The Puma walked off the track at Gulfstream Park on Florida Derby day with a 100 Beyer next to his name and the kind of beat that does more for a Kentucky Derby campaign than most wins. He had been caught wide on the second turn, swooped to the lead too early, dragged back down to the rail, and still finished within a nose of Commandment.
"He had a remarkable runner-up finish in the Florida Derby where he was beaten by only a nose by Commandment," the WagerTalk speed-figures breakdown said of the chestnut colt. "That race showcased a relentless outside rally, confirming his elite speed profile." The Beyer of 100 was a career high. The 105 figure he posted in the OPI ratings model is the highest raw velocity number recorded in the entire 2026 prep season.
The pedigree is built for the trip. The Puma is a son of Essential Quality, the Breeders' Cup Juvenile champion and Belmont Stakes winner, and out of Eve of War, a Declaration of War mare. The blend gives him both early stamina and a genuine closing kick over 10 furlongs. He has improved with every start since debuting in January as a three-year-old, and his grade three Tampa Bay Derby win is the kind of result the analytics models love. He rallied from last and ran them down by three-quarters of a length under Hall of Fame jockey Javier Castellano.

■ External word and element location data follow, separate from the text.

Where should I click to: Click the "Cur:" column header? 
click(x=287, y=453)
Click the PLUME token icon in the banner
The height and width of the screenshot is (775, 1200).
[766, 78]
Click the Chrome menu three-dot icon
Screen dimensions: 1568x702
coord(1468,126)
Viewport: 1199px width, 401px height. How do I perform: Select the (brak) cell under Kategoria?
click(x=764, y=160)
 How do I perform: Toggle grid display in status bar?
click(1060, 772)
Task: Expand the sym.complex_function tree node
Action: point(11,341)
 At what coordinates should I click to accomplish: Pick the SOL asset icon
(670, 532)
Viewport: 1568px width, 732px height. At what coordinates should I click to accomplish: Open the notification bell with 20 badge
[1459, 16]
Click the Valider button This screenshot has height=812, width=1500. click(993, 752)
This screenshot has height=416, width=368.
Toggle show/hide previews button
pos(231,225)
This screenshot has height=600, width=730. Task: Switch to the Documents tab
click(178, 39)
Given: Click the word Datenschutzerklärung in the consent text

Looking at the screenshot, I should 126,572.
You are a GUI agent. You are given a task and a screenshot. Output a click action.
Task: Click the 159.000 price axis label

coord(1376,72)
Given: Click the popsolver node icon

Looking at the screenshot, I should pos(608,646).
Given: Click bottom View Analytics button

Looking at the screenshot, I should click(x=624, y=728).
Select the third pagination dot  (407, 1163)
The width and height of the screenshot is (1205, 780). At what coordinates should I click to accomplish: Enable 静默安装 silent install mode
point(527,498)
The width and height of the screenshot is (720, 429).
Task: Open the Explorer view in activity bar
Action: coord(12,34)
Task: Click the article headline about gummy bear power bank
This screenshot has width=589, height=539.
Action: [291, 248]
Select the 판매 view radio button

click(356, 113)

Gustavo Delgado, who guided Mage to victory in the 2023 Kentucky Derby, trains the colt and the connection is not lost on the betting market. Early lines have The Puma at 8/1, sitting just behind the trio of Renegade, Commandment and Further Ado on most boards. WagerTalk's Marco D'Angelo, in his separate 'Sizzling Six' video, framed the Florida Derby loss as a pace mistake rather than a class limitation. "He was caught wide in the last turn, swooped to the lead, and then got back down to the rail, and just got beat at the wire by Commandment," he said. "This is a horse that's getting better with each and every start."
The one knock D'Angelo offered was about traffic. "The only knock on this horse is the fact that he doesn't like to be inside of traffic. That's why he usually ends up wide in the turn. If he can manage a clean trip in the Kentucky Derby, he is a big factor in this race." The post-position draw, then, will matter more for The Puma than it does for most. Drawn outside, his rallying style has room to breathe; drawn inside, he and Castellano will have to do the work the hard way.
Delgado has the receipts, The Puma has the speed figures, and the Florida Derby beat has the kind of sting a quality colt can convert into Saturday redemption. With 106 qualifying points he is comfortably in the field. Now he just needs the racing luck.